The point of this hose is so that I can open and close the drain valve easily, and hose the coolant into a bucket lower down on the floor without making a mess of things near the PC.
First, we flush the loop
Because these are all new components, the first thing I want to do is give the loop a few flushes. Technically, you should do this to the radiators before mounting them, but I just give them a blast with compressed air in one of the ports, letting it out the other, which gets rid of most of the debris, if there even is any, without giving you drippy radiator during install. That’s also what they do in the factory, and why they install the plastic caps – to stop dirt ingress.
The flush here is mostly for peace of mind, to get rid of any oils and micro-debris that could eat away at finishes and eventually lead to clogged blocks. Though honestly, I doubt it really matters – especially in this system which will be getting dismantled in a few days.
Regardless, demineralized water doesn’t cost much, so I poured some into the loop, topping it up and cycling the pump until it was mostly full, and then used the drain hose and drain valve to clear most of it out.
If a loop is easy to fill and drain, I do this a couple of times, but this loop is more difficult. Due to the small size of the reservoir, filling it is quite tedious, as you can only add a tiny bit of fluid, and once you run the pump, it’s gone almost immediately. You don’t want to run a pump dry, and that meant starting and stopping the loop many times before the loop was full.
Consequently, what I opted to do instead was fill the loop fully, and then crack the drain valve, but only a tiny bit. Then, I kept the loop running, while it drained slowly, and squeezed the filling bottle just enough to keep the reservoir topped up, adding in water at roughly the same rate that it drained out.
This dilutes whatever dirt may be in the loop, and once I worked through about three liters of water, I drained the loop fully.
With the loop empty, I removed the drain hose, popped the plug back onto the reservoir, and filled the loop with clear coolant.

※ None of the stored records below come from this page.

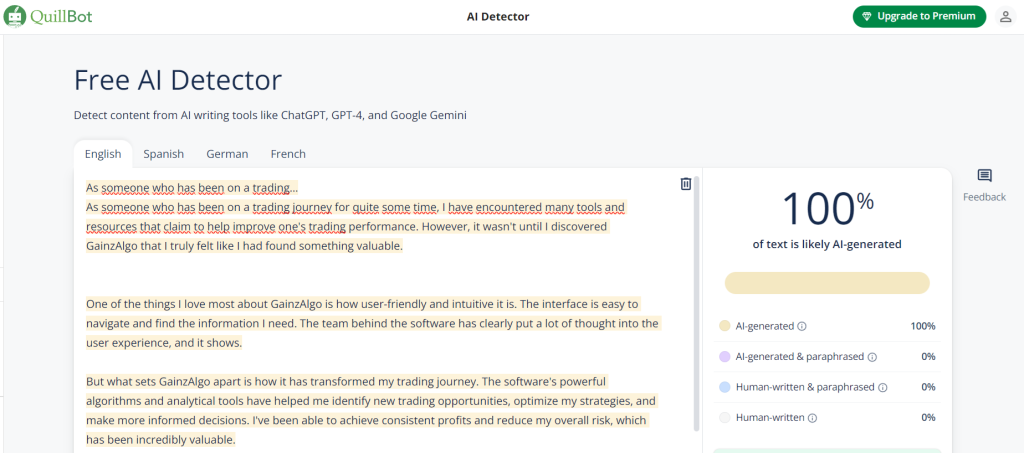Image resolution: width=1024 pixels, height=453 pixels.
Task: Click the yellow AI-generated legend dot
Action: tap(724, 326)
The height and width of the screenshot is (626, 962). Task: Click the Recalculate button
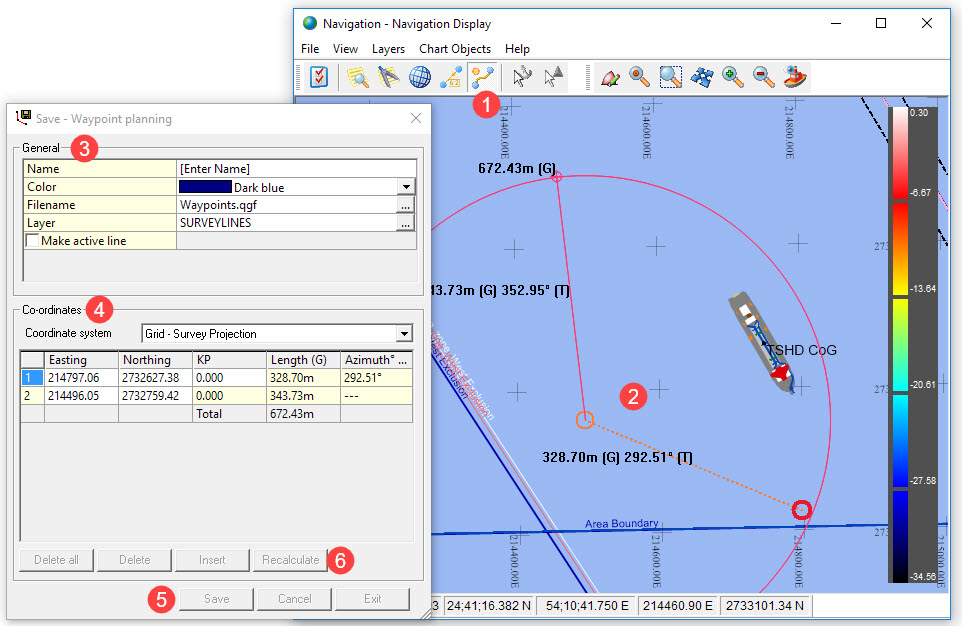[x=290, y=560]
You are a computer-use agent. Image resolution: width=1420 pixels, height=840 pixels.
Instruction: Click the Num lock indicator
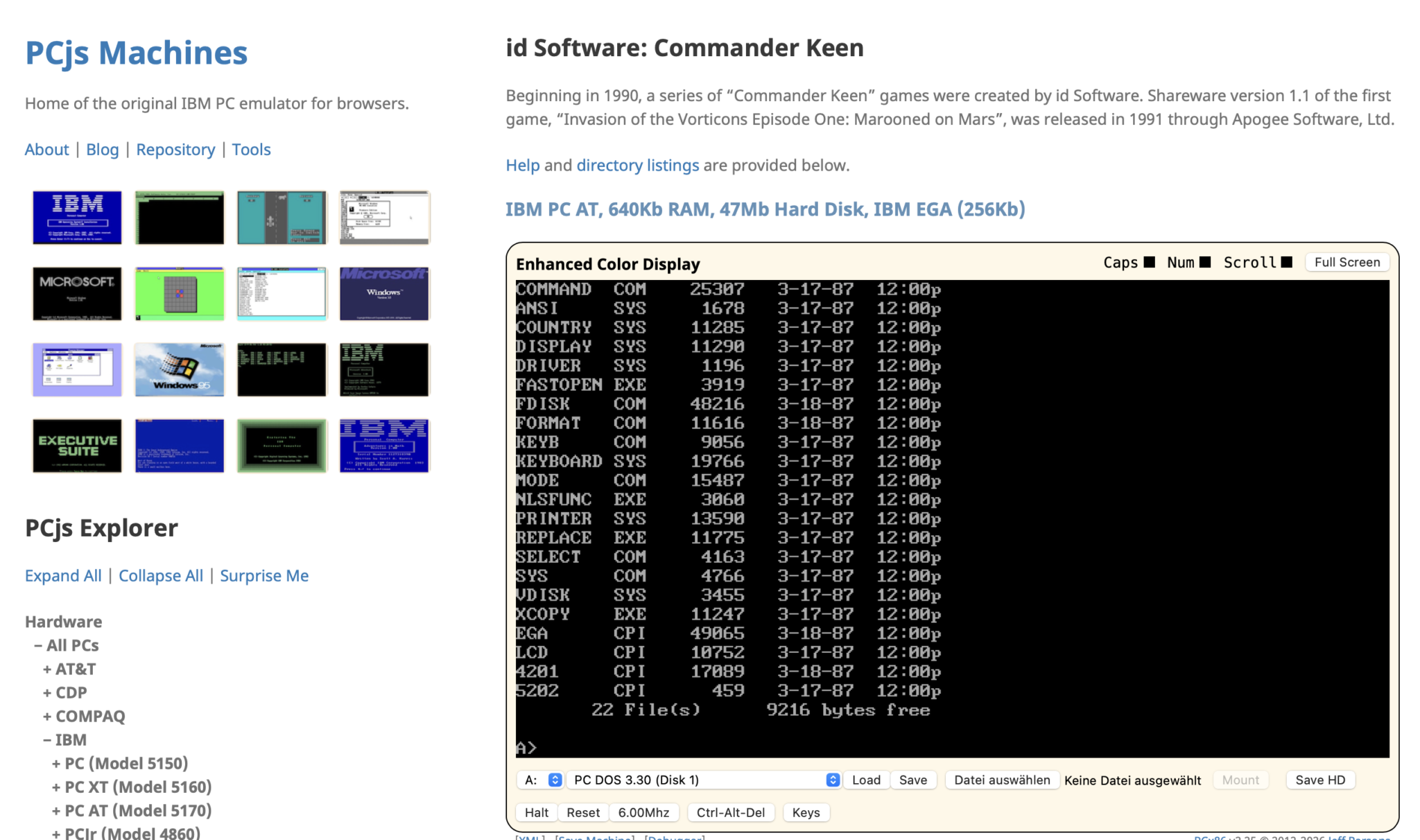click(1205, 262)
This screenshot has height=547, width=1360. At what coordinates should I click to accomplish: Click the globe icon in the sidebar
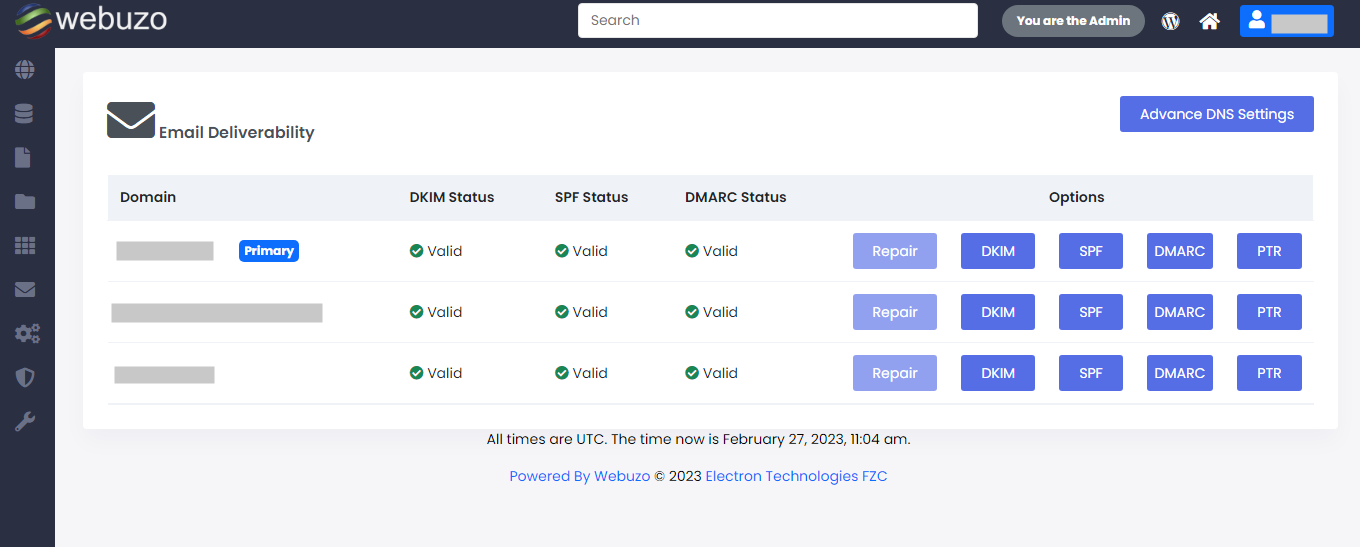click(25, 70)
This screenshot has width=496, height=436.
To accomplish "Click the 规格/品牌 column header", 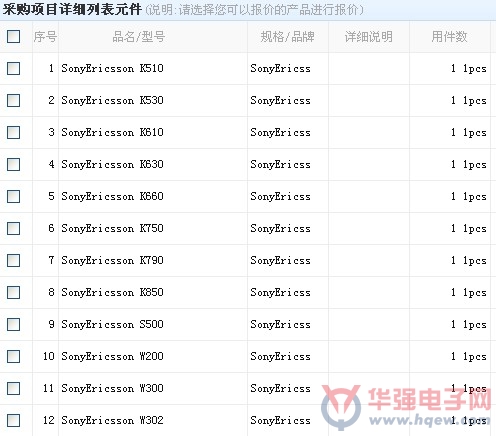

A time-consuming process, mostly
With a big PC that has a big reservoir, filling is easy: you fill the reservoir, and run the pump till the reservoir is almost empty. Then, you refill and repeat two or three times until the loop is full.
With this smaller PC, it’s a bit more complicated. The reservoir is tiny. I’m talking – less than two shots of espresso. I weighed it out, and this loop took about 850 ml of fluid. So, much of the filling I did by opening ports on the radiators to fill them up, only topping up the reservoir at a later part of the process.
Despite this, I had to top up the reservoir at least a dozen or more times, and because the filling port is right in the path of the return line, once the loop got fuller, I had to close the port while cycling the pump to stop water from sputtering everywhere. This of course, became very tedious.
Moreover, large air pockets could only be removed by picking the PC up and tilting it in all sorts of ways, even upside-down. With a big reservoir, you can just let the air move that way in due time, but because this reservoir is so tiny, if a bigger air pocket were to move to the reservoir, the chance of the pump running dry would be very high, so they all had to go.
Thankfully, because it’s a Mini-ITX PC, bleeding the loop is easy. Once full enough, close it all up, run the pump, and pick the PC up, shake it, tilt it, shake it some more, and really get all the air bubbles into the reservoir.
Top that up, repeat a couple times, and the system is bled and free of bubbles, suddenly running it much quieter. With a big PC that you can’t simply pick up and shake in all directions, it becomes a waiting game, and it can often take two to three days, or sometimes up to a week to bleed most of the air out of the loop. One of my other PCs still has a bubble near the top of the loop that I can see in the tubing, and it’s been there for years.